Ważna może być też rola kibiców w stolicy Wielkopolski. Szacuje się, że starcie z Rapidem z wysokości trybun Enea Stadionu obejrzy około 25 tysięcy kibiców, a niektórym z młodych i niedoświadczonych zawodników 32-krotnego mistrza Austrii może to plątać nogi.

- Rapid grał w zeszłym sezonie przeciwko Wiśle Kraków i można powiedzieć, że część zawodników zna warunki panujące w Polsce. W Poznaniu będzie podobna liczba kibiców i na pewno stworzą fantastyczną atmosferę. Austriacy zresztą też mają bardzo zagorzałych kibiców i myślę, że trybuny zrobią robotę - twierdzi Gilewicz.

Czym mogą zaskoczyć piłkarze z Wiednia? Przede wszystkim ofensywą, w której trener Stoeger stawia na sporą wymienność pozycji i francuski duet napastników. Rapid często atakuje wieloma zawodnikami i szuka gry kombinacyjnej.

- Spodziewam się, że zagrają w ustawieniu 4-3-3. Warto zwrócić uwagę na Nikolausa Wurmbranda, który ma dopiero 19 lat, ale strzelił już trzy gole w lidze i został powołany do reprezentacji Austrii. Oprócz niego wyróżnić trzeba Claudy'ego Mbuyi'ego, który też świetnie wszedł w sezon, a w poprzednich rozgrywkach zdobył 21 bramek w drugiej lidze w barwach SKN St. Polten. Chłopak bardzo utalentowany, szybki, dynamiczny i wspierany przez podwieszonego Janisa Antiste. W ofensywie Rapid jest zdecydowanie najgroźniejszy - zaznacza Gilewicz.

Kibice Rapidu mają dobre wspomnienia z rywalizacji ich klubu przeciwko polskim drużynom. Rapid dotychczas grał z naszymi klubami na czterech różnych frontach w czterech różnych sezonach. W pięciu spotkaniach przegrał tylko raz, 43 lata temu przeciwko Widzewowi Łódź 3:5 w wyjazdowym meczu II rundy Pucharu Europy. W zeszłym sezonie piłkarze ze stolicy Austrii pokonali Wisłę Kraków w dwumeczu II rundy eliminacji Ligi Europy rezultatem 8:2. Z Lechem jeszcze nigdy nie rywalizowali, ale wiedzą, że muszą mieć się na baczności przed meczem w stolicy Wielkopolski.

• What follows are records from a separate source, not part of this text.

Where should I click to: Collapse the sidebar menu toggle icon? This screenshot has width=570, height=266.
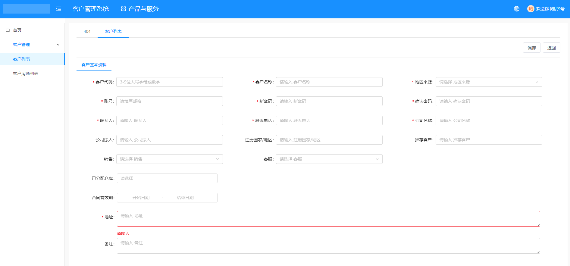tap(58, 9)
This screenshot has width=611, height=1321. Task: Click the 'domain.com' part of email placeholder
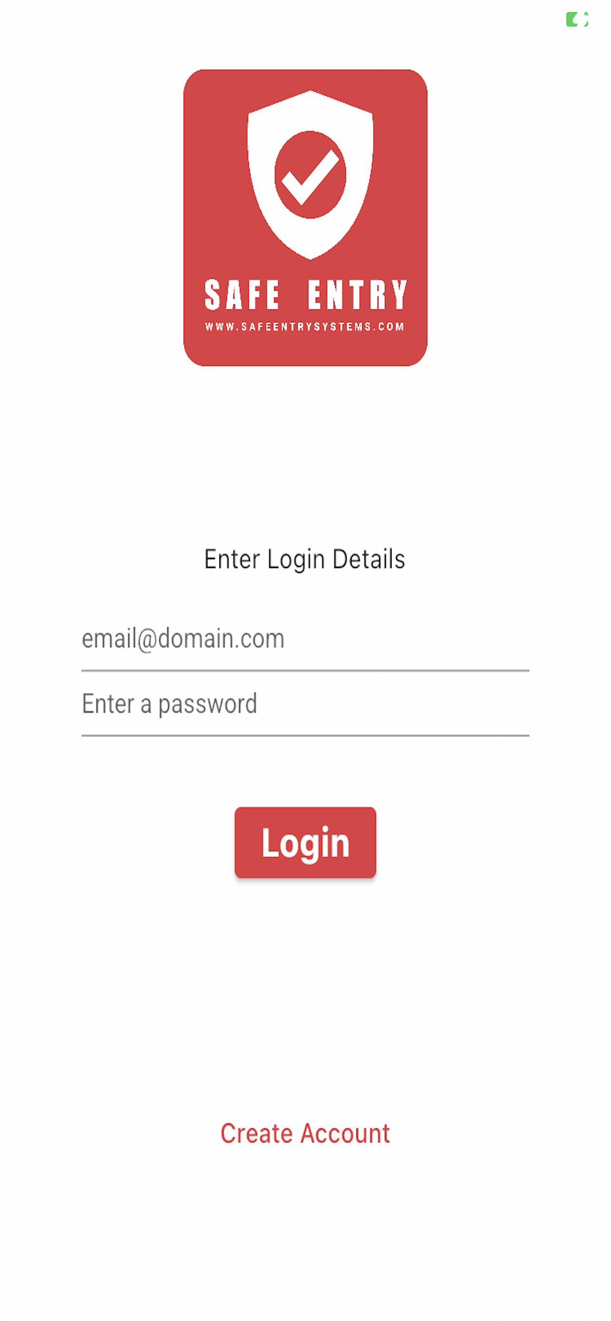221,638
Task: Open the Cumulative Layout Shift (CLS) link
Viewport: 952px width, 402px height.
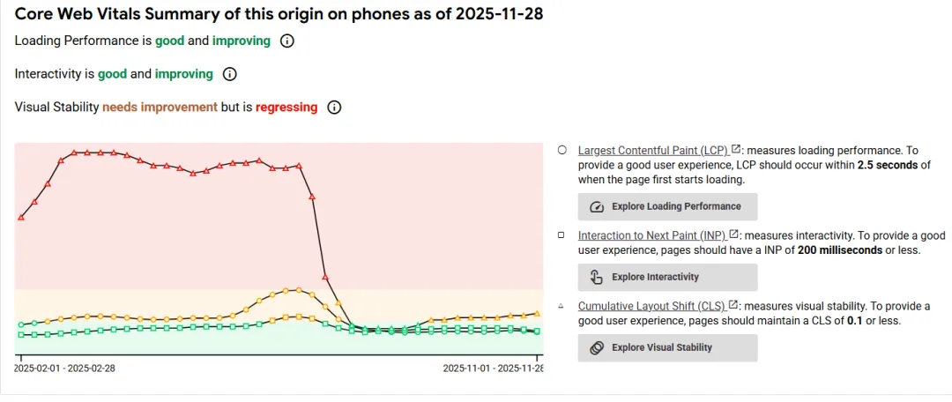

- Trener Peter Stoeger powiedział ostatnio w jednym z wywiadów, że czeka ich bardzo trudny mecz w Poznaniu i mają świadomość tego, że Lech nie będzie łatwym rywalem - podsumowuje nasz rozmówca.

Mecz 1. kolejki Ligi Konferencji Lech Poznań - Rapid Wiedeń w czwartek 2 października o godzinie 18:45. Transmisja w Polsacie Sport 1 i Polsacie Sport Premium 1. Relację tekstową LIVE przeprowadzi portal WP SportoweFakty.